= Beginning of Section =

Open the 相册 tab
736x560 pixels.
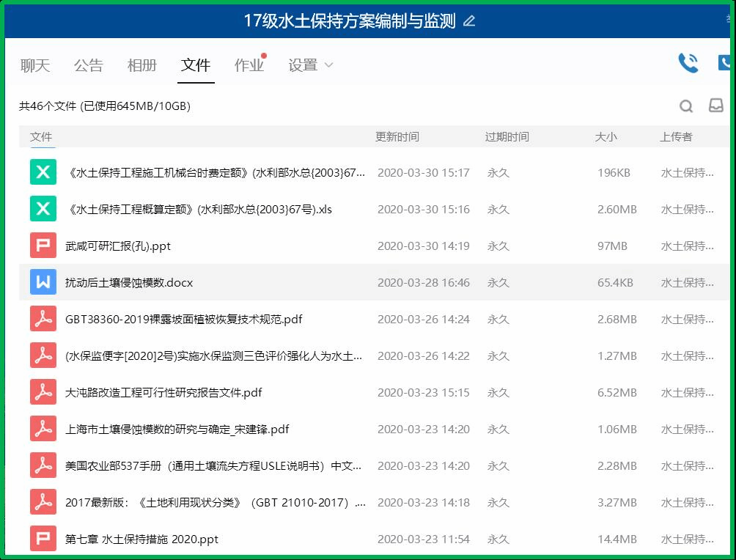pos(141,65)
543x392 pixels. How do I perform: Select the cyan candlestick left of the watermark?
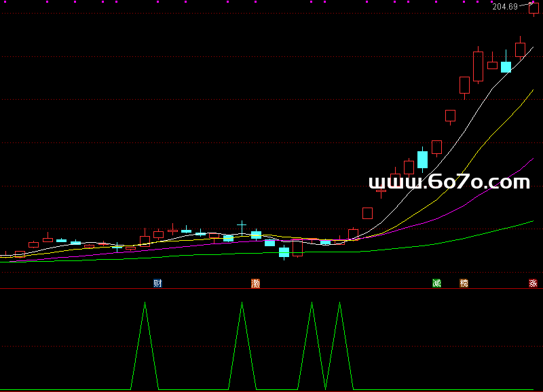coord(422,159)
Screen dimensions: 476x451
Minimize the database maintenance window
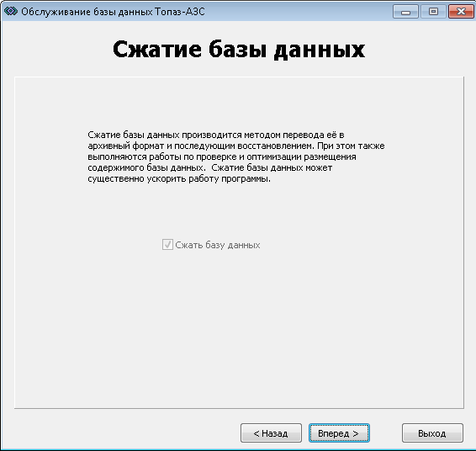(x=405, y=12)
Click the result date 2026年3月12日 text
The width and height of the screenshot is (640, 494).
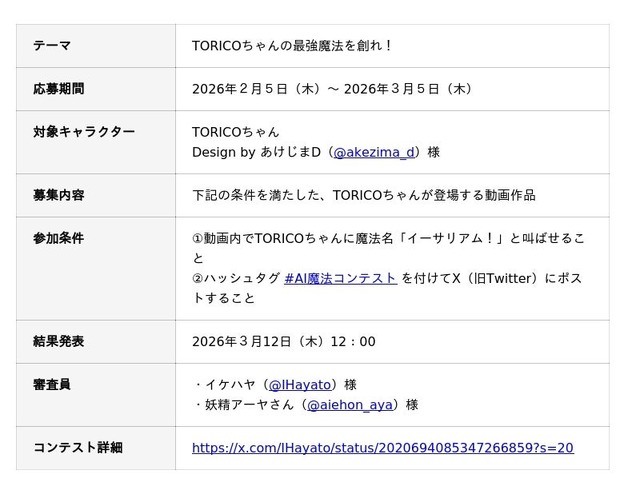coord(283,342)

= End of Section =

== Problem ==
Your task is to reproduce exactly the lines running from the line that contains "Click the result date 2026年3月12日 text" to the end of the records, pictures excluded.

== Answer section ==
Click the result date 2026年3月12日 text
The width and height of the screenshot is (640, 494).
coord(283,342)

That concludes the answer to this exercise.